Of course, because the A chain is NOT ANY LONGER. So A "being stuck at 460001" is perfectly normal,
your getting it
I never said anything else. Look at earlier posts.
it is the longest chain that is in agreement with A's protocol.
and now you lost yourself again.
A is not the longest chain.. u just said it yourself its not.. just one sentance prior.
the only way for 460001a to be the longest chain.. is to not see any peers with 460003b.. which involves .... BANNING B nodes
You are seriously confused. Non-valid blocks don't count. The longest chain is the longest VALID chain.
I will try to explain it in a different way. Suppose that there are not block, but numbers. The old protocol accepts prime numbers. The new protocol accepts uneven numbers. So the new protocol is a backwards compatible hard fork of the old one.
We had previously.
.... - 13 - 17 - 19 - 23
when the hard fork gets activated.
Now, the new nodes produce 25 - 27, because these are uneven numbers.
The old nodes see:
- 13 - 17 - 19 - 23 - 25 - 27, but they see that these last two blocks are invalid.

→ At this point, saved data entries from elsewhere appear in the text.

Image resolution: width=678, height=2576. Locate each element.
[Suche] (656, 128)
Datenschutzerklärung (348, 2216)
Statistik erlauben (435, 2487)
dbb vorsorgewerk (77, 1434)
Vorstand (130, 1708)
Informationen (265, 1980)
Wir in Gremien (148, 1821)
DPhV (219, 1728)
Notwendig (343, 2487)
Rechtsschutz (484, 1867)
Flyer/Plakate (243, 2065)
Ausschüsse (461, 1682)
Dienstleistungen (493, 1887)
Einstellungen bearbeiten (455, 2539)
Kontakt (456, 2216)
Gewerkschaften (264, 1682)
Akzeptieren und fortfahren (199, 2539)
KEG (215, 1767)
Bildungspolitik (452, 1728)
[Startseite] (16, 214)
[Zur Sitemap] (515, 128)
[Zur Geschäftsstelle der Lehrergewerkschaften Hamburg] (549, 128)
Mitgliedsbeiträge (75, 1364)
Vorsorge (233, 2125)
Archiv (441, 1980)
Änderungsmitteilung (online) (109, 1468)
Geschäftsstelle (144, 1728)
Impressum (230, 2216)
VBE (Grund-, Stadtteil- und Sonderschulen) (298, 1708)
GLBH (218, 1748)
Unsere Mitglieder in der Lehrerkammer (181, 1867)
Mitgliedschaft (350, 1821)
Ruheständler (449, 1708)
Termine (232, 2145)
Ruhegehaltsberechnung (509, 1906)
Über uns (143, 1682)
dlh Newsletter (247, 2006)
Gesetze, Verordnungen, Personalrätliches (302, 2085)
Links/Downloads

So the longest chain, for the old nodes, is still:
- 13 - 17 - 19 - 23 STOP. They regularly get a 25 and a 27, but as these are not prime numbers, they reject them. As they should.
However, the new nodes accept:
- 13 - 17 - 19 - 23 - 25 - 27. That's a different chain.
My analogy breaks down at the next step, because the "29" for one chain will not be the 29 for the other, as it contains the hash of the previous one with blocks which doesn't work with numbers.
For the A nodes, "25 and 27" are not "orphaned", or whatever, they are simply INVALID blocks, and the A miners will mine upon 23, the highest block in their chain, and will build a 29a, while the new nodes will make a 29b, built upon 27, which is the highest valid block in THEIR chain.
When old nodes receive the 29b block, they will reject it, because it is not built upon a previously valid block (it is built upon 27, which was not a previously valid block), and when new nodes receive 29a, they will think it is an orphaned block built after 23, while they are already at 27 at that point, so they orphan it and don't include it.
So each node builds its own chain correctly.
old nodes will see: - 13 - 17 - 19 - 23 - 29a (and reject 25, 27 and 29b as invalid)
new nodes will see - 13 - 17 - 19 - 23 - 25 - 27 - 29b (and reject 29a as orphaned)
No banning is needed. But banning may help avoid "noise on the line". The connections between old nodes and new nodes are useless, add some noise, but are not harmful.
If, say, the split is 75% - 25% then if each node connects randomly to 8 other nodes, he'll have on average 6 B nodes and 2 A nodes. An A node receives only noise from B nodes, and a B node receives only noise from A nodes. So the only links that bring useful information, is between equally minded nodes. But the other nodes are just seen as "confused" or "behind", sending only orphaned blocks, or sending only invalid blocks.